Still, Docker is not without its issues: it requires a daemon to be running as root. It’s been a while since I heard about a serious jailbreak in Docker, but that’s still a fair bit of surface area risk! I’m also still a little bit wary of running things like databases in containers. I don’t know if that’s still the best advice or whether it’s vestigial FUD, but it gives me the willies.
Fortunately for me, in the decade or so since Docker launched the Open Container Initiative, there are other options. The option among those that is particularly interesting to me is Podman. It provides a mostly Docker-compatible API, but runs without a daemon, and can run without root access.
Interlude: What’s a Container?
To understand containers, I feel like one has to first understand VMs.
Inner Interlude: What’s a VM?
Computers are typically made up of software that runs on hardware. The device on which you’re reading this (unless you printed out, in which case baller move) probably matches this description. As I wrote in my last post, hardware is backed by software called drivers that know how to physically interact with it. The operating system boots up and uses common, shared, and pre-agreed-upon interfaces to interact with these drivers: block devices, character devices, and suchlike.
But we can implement those interfaces in software! We don’t have to have real hardware backing those things. A hypervisor is a piece of software that implements in software (or proxies access to) every piece of hardware an operating system needs to boot. This allows you to run a “computer” on virtualised hardware, ideally completely isolated from the actual hardware itself. My edge server Plankton is a VM, running on some giant server in some data centre.
Virtual machines always carry some kind of overhead, and depending on what you need to do, it can be significant. It is possible to mitigate many of these by giving direct access to some things, like storage devices or sections of RAM. However, this carries tradeoffs in resource consumption.
What if we could run something like a VM, but without pre-empting resource allocation or paying a hefty performance penalty?
Well. I’m so glad you asked. And I promise we will get to that, but we have to talk about the history of multitasking first. I swear it’s relevant.
Inner Interlude 2: A Brief History on Multitasking Kernels
As I write this, I have a Lofi Girl stream playing in the background; I have Wikipedia open in one window; I have the textbook Operating Systems: Three Easy Pieces in another. A quick scan of /System/Library/LaunchDaemons
lists 419 services that are provided by Apple and considered essential to even run my computer. Our computers are doing hundreds of things literally all the time. That was not always the case.
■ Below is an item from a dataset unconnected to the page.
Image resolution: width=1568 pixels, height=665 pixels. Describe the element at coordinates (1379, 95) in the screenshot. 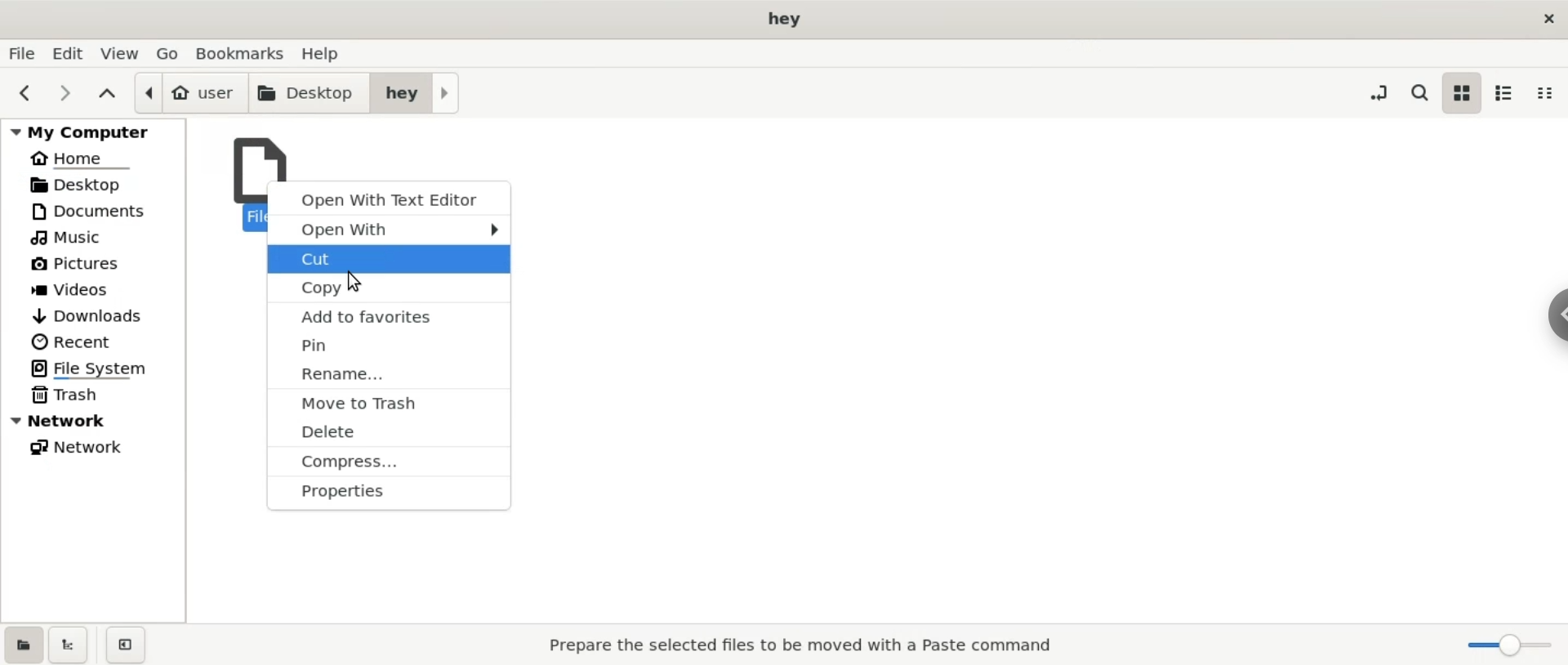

In times of yore (like the 1950s), we had computers. Albeit slow and expensive, but definitely things we would recognise as computers by modern standards. One large deviation from modernity was in their approach to multitasking. If you needed to use a computer, you had to rent time on it! And then your thing would run, and then you would collect your results and let someone else have a go. There was a clear need to streamline this, to empower computers to do more than one thing at a time.
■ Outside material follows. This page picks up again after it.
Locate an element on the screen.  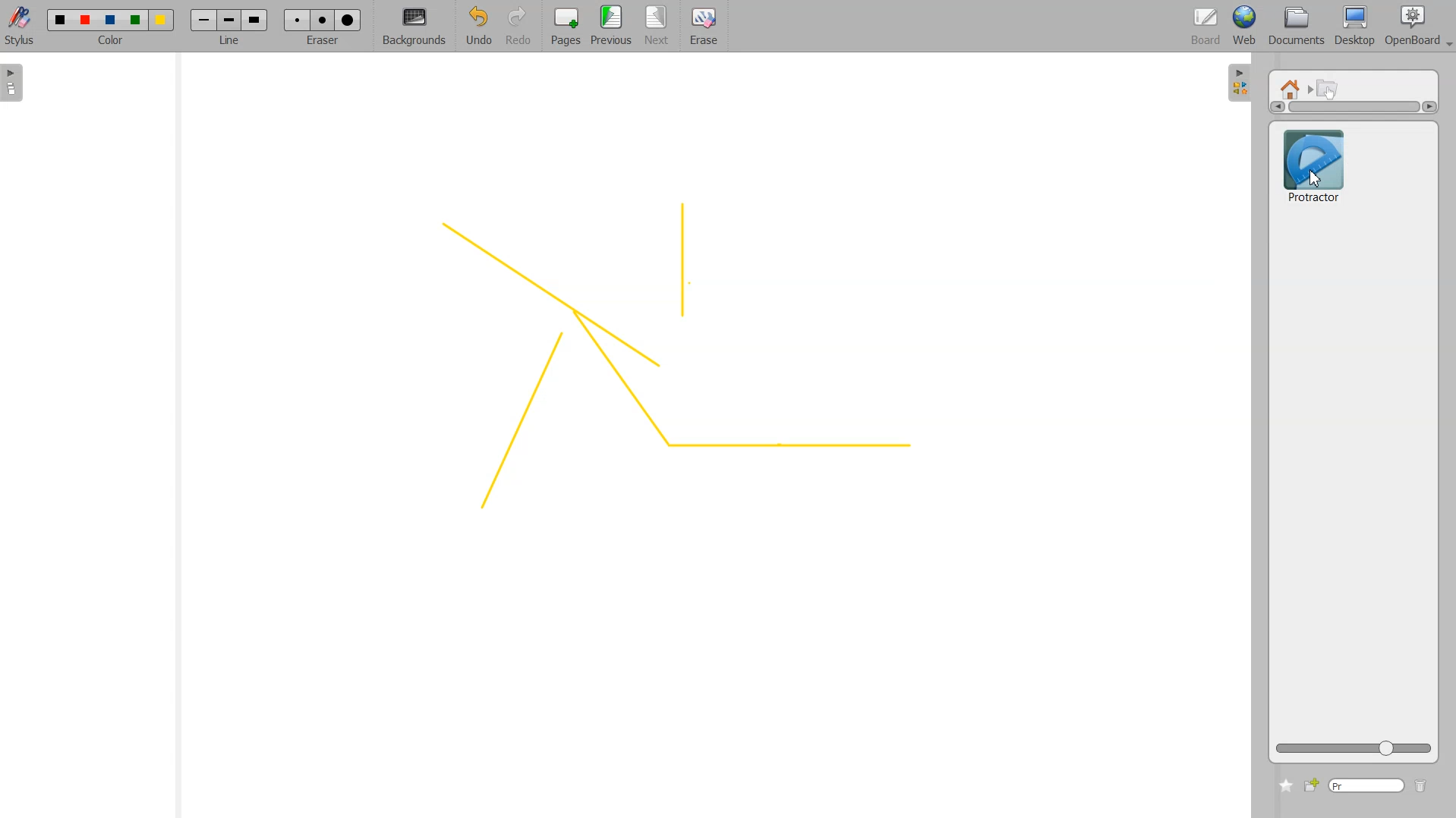
Add to favorite is located at coordinates (1285, 786).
An early approach to multitasking was known as co-operative multi-tasking. This required that programmes cede control back to the operating system when they were able to, so that something else could be scheduled, and control later given back to the original process. This saw widespread adoption, including in early versions of both Windows and Mac OS. Despite that adoption, it is pretty clear in hindsight that it was only ever barely sufficient for the needs of the era, let alone the demands we make of our computers today. We didn’t have to wait very long, though: something better was just around the corner.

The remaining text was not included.